I didn’t join The Sun sports staff until August of that year, and my transition here went much smoother than Junior’s transition to NASCAR’s elite stables at Hendrick.

As it turned out, folks in and around Jamestown have been trying to pronounce my last name for four years and Junior still hadn’t collected victory No. 2 with his new team.

The winless streak had stretched to a gaudy 143 races heading into last week. It’s an impressive number, considering it was the sixth-longest winless drought in Sprint Cup history.

How in the world did that happen?

Some say it was talent, which I won’t ever buy.

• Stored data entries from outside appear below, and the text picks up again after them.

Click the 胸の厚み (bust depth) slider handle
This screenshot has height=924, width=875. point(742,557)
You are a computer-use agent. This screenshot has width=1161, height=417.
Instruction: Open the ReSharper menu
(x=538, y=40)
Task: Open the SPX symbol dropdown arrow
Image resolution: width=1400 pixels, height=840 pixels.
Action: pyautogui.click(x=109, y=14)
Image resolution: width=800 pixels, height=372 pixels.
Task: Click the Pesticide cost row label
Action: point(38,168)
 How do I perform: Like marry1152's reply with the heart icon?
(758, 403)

A driver doesn’t win back-to-back Busch (Nationwide) series titles in 1998 and 1999, and then go on to win 17 races in 291 starts in NASCAR’s top series without having talent.

Junior won an unprecedented four straight at Talladega Superspeedway from 2001-03, breaking Buddy Baker’s record of three straight at the track, and there was a moment there where it appeared Little E was just going to keep on winning.

I’m chalking up Junior’s woes at Hendrick Motorsports to a couple of things. The first of which was a lack of chemistry with his own team, and the second of which I blame on old Rick Hendrick himself.

Well, think about it. How is one supposed to keep five-time champion Jimmie Johnson, four-time champion Jeff Gordon and the sport’s most popular driver — Junior — happy and winning races all at the same time?

It looks great on paper, but if you dig a little a deeper one could almost come up with a recipe for disaster. Jimmie, Jeff and Dale couldn’t each win every week, and for four years Junior was feeling the pressure of living up to the hype of having the best teammates and the best cars underneath him.

He was also pretty low on the totem pole, considering Jimmie’s and Jeff’s past successes. Maybe Rick has finally decided to shift more of his time and resources to Junior?

Just look at Gordon. His season has been an absolute disaster.

At any rate, enter crew chief Steve Letarte, Gordon’s former crew chief, two years ago and things started to turn around in Junior’s No. 88 camp. He made The Chase for the first time since 2008 and his average finish of 23rd place in 2009 had soared to 14.5 in 2011.

So far in 2012, Little E has flat-out dominated. True, his win at Michigan International Speedway last Sunday was just his second in 159 races with Hendrick (19th overall), but it was his 12th top-10 finish in 15 starts in 2012.

That’s impressive, friends.

Those 12 top-10s already match his total from all of last season, and he also has 6 top-fives after having just four last year. Junior’s 218 laps led are the most he’s had since 2008, he’s also the only driver to have completed each lap turned so far this year, and his 5.393-second margin of victory over second-place finisher Tony Stewart on Sunday is what folks in the business describe as, you might have guessed it, domination.

For the first time since his six-win season in 2004, Dale Earnhardt Jr. is once again a bona fide contender for the Sprint Cup title. Junior currently sits four points behind Matt Kenseth for the Sprint Cup series’ points lead with 561 markers, and nobody in the sport is currently hotter.

The only thing that might cool of Junior just a tad, however, is the 10-turn, 1.99-mile Sonoma Raceway in California this weekend. The series takes to the road course on Sunday, where Junior has failed to record a top 10 in 12 career starts.

Junior has led just nine laps on the winding road course, and his average finish at Sonoma is a lackluster 22.2. His best finish there is 11th, which he has accomplished three times.

But I’m a believer in momentum, and with the wave Junior’s riding right now I wouldn’t count him out. Realistically, another top 10 would be a victory in itself and his viability as a championship contender wouldn’t waver in the least.

It appears the personnel, the equipment and the chemistry are all finally in place for Earnhardt at Hendrick, and the excuses have been replaced with results.

That doesn’t bode well for the other 42 drivers on the track, but it does for my dinner. Maybe I’ll go buy a grill?